A reversible fragile watermarking technique using fourier transform and Fibonacci Q-matrix for medical image authentication

Image authentication techniques are crucial for a multitude of multimedia applications. When images are transmitted through non-secure channels like the internet, they are vulnerable to unauthorized alterations and manipulations. Therefore, it is essential in sensitive fields, like the medical industry, to employ image authentication techniques to guarantee the integrity and authenticity of transmitted images. In this paper, to address these security issues and to ensure the authenticity of medical images, we present a reversible fragile watermarking model where the watermark is first generated from the cover image using DCT and then encrypted by the Fibonacci Q-matrix technique, enhancing the model's security.

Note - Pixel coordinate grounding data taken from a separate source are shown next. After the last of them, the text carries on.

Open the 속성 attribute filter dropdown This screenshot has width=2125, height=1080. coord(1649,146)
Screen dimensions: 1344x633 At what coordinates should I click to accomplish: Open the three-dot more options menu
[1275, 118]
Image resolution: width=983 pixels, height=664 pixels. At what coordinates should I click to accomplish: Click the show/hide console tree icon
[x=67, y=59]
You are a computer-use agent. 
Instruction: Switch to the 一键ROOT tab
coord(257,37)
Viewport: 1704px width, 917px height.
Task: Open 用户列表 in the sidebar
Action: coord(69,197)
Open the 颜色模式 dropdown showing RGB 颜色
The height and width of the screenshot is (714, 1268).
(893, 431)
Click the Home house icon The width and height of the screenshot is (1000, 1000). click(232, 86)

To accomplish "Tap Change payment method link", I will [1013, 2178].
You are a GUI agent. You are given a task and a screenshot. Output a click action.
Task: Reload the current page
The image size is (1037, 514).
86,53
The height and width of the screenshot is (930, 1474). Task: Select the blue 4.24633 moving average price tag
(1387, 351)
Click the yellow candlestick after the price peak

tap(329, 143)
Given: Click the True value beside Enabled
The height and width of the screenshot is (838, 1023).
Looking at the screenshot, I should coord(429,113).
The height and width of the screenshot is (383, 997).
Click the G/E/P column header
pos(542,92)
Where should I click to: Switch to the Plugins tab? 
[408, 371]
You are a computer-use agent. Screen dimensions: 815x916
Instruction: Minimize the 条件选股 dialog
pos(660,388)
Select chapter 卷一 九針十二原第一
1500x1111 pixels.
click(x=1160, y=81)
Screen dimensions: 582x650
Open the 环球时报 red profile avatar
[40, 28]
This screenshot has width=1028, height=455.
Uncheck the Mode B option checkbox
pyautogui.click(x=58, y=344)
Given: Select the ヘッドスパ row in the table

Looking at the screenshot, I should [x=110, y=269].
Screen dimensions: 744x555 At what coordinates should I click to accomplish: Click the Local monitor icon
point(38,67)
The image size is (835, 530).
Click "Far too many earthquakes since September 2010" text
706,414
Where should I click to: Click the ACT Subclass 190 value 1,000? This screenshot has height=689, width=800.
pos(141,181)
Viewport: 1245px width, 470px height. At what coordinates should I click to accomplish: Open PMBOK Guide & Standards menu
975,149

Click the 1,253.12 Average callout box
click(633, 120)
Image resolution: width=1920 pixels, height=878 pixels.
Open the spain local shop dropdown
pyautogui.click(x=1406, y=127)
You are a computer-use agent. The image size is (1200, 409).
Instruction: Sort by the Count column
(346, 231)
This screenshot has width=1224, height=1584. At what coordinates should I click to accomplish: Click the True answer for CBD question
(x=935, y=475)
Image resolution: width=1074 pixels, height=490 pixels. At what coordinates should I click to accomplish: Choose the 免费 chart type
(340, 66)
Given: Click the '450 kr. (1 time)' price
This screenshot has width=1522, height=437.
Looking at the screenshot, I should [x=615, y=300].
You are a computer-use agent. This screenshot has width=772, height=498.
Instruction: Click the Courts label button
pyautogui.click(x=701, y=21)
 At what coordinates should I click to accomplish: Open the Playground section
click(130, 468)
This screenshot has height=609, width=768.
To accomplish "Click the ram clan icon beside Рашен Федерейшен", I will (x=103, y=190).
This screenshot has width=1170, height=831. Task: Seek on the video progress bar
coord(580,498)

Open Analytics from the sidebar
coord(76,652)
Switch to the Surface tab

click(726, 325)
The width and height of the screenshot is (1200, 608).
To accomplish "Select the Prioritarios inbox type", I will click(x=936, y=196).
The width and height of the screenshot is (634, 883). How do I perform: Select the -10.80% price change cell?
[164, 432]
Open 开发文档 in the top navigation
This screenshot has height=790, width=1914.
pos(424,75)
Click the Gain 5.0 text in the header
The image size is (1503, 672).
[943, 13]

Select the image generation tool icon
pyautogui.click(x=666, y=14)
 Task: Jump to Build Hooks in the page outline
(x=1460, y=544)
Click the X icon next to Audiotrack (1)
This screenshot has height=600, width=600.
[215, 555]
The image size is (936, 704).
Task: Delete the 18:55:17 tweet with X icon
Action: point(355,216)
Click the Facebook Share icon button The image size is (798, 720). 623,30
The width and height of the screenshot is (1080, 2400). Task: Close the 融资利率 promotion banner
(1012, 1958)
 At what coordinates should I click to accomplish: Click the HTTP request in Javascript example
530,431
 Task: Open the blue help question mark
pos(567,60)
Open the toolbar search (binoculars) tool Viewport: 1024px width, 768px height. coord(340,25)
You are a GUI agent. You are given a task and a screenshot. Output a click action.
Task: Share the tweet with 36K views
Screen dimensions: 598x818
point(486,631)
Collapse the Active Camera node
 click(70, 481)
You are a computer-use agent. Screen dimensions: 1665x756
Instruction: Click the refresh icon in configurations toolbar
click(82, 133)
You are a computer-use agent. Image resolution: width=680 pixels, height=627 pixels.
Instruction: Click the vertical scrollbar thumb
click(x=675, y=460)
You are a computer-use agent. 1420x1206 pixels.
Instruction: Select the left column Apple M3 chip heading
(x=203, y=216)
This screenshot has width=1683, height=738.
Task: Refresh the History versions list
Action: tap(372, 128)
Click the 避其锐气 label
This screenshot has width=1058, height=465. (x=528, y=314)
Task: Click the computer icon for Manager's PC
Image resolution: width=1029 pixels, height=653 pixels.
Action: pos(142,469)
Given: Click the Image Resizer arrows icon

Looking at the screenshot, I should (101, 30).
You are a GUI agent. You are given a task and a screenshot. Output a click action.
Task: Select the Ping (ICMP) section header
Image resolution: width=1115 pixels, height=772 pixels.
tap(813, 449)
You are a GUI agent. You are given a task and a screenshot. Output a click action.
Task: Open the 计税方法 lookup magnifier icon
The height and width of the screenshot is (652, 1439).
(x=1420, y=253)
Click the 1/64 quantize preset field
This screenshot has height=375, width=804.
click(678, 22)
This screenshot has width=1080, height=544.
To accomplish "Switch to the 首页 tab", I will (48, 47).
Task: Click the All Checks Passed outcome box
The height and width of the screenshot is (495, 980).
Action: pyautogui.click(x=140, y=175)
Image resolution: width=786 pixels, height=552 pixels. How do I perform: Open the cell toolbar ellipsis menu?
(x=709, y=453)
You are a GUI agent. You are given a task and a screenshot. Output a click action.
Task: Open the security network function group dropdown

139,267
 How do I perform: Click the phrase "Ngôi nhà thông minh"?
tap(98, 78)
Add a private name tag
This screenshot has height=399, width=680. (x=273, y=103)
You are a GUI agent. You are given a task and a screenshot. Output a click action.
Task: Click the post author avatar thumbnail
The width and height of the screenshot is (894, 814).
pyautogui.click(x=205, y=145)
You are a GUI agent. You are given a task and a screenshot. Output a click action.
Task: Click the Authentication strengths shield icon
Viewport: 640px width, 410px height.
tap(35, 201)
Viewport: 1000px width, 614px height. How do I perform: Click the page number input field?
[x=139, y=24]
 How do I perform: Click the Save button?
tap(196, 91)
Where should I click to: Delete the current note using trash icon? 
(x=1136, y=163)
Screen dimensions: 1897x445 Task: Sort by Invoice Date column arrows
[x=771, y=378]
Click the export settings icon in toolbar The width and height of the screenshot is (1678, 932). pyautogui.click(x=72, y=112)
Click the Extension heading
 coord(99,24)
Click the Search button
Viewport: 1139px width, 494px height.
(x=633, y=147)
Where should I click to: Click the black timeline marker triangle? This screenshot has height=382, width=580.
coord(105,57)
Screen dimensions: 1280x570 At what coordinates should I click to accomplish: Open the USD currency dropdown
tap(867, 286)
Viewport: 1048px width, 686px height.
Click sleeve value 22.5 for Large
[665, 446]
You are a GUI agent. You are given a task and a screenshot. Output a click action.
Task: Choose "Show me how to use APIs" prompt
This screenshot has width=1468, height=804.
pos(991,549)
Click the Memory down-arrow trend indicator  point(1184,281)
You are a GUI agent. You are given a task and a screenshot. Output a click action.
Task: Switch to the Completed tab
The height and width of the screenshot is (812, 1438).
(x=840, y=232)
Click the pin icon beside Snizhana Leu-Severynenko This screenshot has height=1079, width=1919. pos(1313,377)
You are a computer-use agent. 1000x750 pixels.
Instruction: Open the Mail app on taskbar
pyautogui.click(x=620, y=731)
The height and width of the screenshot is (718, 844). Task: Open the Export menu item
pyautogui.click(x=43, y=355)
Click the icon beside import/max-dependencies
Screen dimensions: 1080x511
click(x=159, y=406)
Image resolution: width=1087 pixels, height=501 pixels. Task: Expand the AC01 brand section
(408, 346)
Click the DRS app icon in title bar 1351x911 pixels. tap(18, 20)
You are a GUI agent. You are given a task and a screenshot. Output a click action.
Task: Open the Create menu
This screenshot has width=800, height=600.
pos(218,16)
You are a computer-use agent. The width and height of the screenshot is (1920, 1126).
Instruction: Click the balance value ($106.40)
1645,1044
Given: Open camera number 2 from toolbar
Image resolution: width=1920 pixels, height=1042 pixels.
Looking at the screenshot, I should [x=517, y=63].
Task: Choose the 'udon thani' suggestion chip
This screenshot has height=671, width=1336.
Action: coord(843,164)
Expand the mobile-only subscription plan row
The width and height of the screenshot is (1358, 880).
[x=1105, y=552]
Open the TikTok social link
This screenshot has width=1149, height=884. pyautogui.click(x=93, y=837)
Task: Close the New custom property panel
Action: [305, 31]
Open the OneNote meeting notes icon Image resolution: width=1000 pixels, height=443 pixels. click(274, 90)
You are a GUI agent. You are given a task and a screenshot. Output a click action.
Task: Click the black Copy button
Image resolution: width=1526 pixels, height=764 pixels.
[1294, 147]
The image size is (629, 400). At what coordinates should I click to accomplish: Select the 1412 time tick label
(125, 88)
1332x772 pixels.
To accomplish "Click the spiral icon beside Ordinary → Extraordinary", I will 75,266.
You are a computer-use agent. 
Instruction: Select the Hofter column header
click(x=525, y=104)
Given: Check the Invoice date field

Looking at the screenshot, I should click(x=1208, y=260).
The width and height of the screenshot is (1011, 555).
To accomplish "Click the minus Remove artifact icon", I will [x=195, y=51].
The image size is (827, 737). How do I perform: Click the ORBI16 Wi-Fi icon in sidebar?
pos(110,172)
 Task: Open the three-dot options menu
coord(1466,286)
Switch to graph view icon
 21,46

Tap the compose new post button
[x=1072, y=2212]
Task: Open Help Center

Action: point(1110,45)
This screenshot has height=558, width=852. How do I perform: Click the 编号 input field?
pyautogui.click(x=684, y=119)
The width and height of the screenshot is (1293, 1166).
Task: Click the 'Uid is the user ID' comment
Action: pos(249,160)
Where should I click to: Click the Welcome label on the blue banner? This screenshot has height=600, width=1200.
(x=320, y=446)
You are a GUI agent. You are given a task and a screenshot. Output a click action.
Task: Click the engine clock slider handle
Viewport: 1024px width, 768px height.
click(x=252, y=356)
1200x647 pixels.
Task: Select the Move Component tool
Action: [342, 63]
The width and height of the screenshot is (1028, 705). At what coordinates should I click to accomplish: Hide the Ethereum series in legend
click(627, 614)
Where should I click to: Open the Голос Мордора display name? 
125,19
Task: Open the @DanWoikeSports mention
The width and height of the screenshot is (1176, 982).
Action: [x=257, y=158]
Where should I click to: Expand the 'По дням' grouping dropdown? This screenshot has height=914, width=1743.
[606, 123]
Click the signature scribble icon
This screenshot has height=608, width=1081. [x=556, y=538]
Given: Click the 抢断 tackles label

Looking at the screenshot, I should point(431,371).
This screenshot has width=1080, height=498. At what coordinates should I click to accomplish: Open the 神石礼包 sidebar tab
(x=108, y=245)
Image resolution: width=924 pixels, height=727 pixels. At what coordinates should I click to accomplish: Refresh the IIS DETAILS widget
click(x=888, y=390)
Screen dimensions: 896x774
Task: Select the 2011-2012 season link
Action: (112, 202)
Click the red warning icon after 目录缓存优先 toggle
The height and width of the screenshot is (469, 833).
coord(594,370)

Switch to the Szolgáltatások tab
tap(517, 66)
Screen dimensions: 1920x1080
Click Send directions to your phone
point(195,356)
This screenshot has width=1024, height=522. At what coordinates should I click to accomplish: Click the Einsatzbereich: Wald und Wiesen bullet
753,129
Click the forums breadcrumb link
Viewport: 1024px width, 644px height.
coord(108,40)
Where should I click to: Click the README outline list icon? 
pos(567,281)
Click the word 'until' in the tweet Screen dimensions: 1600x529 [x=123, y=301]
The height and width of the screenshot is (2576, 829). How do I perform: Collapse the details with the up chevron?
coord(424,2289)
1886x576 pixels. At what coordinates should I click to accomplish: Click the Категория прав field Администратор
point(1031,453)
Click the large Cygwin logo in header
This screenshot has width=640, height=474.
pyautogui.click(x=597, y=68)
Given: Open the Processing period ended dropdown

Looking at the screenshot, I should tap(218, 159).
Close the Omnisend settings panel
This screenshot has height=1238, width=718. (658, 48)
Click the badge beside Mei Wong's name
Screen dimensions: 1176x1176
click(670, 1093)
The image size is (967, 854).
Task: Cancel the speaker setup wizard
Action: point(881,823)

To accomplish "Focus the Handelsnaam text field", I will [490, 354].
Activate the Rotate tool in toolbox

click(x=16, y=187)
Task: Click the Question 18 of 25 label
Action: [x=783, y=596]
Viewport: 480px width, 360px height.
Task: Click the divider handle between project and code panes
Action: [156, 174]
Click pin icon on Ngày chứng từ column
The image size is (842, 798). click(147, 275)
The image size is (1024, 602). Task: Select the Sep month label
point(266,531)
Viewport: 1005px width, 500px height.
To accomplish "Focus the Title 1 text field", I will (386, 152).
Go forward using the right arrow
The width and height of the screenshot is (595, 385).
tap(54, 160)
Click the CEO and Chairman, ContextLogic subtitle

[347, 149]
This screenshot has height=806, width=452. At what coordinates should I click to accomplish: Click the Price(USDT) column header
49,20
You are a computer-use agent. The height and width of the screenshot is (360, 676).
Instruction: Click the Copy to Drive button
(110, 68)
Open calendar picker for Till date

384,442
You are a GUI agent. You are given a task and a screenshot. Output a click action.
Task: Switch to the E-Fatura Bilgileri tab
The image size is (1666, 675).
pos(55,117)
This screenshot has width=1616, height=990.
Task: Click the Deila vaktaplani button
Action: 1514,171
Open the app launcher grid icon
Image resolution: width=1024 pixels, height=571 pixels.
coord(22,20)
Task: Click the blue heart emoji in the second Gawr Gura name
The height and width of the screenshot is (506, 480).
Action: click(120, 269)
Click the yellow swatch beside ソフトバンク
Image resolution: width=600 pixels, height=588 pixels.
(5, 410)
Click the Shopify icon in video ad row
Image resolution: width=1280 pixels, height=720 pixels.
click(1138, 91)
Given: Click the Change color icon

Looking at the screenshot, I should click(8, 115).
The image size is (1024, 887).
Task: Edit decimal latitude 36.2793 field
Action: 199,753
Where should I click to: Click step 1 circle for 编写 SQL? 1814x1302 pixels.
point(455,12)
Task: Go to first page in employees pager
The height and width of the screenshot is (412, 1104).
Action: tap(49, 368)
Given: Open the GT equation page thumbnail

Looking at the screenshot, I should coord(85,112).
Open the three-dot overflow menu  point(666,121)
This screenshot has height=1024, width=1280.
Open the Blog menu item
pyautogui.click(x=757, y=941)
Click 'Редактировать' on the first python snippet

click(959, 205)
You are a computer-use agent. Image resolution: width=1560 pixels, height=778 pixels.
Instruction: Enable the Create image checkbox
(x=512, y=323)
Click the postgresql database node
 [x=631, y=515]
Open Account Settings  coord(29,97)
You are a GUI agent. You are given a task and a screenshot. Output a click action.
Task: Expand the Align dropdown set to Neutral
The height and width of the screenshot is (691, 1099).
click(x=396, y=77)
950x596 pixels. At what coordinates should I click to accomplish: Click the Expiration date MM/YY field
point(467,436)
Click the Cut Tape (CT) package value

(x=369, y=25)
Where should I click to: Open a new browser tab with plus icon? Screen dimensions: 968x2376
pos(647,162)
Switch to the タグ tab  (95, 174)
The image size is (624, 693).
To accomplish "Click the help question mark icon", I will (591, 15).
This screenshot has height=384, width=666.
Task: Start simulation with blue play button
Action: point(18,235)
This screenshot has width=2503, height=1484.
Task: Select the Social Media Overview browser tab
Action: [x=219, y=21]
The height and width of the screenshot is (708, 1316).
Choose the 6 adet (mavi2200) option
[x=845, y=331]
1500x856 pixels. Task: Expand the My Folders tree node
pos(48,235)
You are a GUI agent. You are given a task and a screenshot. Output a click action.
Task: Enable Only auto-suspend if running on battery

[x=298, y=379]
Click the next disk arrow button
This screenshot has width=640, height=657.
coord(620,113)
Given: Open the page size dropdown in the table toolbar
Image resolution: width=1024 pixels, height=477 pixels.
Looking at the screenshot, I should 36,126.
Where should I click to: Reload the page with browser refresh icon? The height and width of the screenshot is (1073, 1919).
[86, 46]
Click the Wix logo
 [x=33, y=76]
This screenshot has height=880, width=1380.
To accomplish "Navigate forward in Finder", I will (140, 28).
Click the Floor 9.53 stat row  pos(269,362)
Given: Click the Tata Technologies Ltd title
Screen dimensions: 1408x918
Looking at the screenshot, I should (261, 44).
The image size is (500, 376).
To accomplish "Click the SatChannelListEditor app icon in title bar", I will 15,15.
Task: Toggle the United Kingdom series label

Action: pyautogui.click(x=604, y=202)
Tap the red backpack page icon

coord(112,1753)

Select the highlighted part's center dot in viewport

Subsequently, DFT is performed on the host image and the obtained sub-band is segmented into 2 x 2 blocks, the watermark is then embedded within the frequency coefficients using a new embedding technique. Experimental results indicates that the presented model produces a great watermarked image quality, with a PSNR superior to 117 dB, while maintaining an acceptable embedding capacity of 0.25 BPP and high sensitivity to various attacks, as it was tested against 16 different attacks and could detect tampering in all of them. Furthermore, the presented scheme offers nearly perfect reversibility with a PSNR of 324 dB, which is very useful in the medical field where we need images with as little distortion as possible.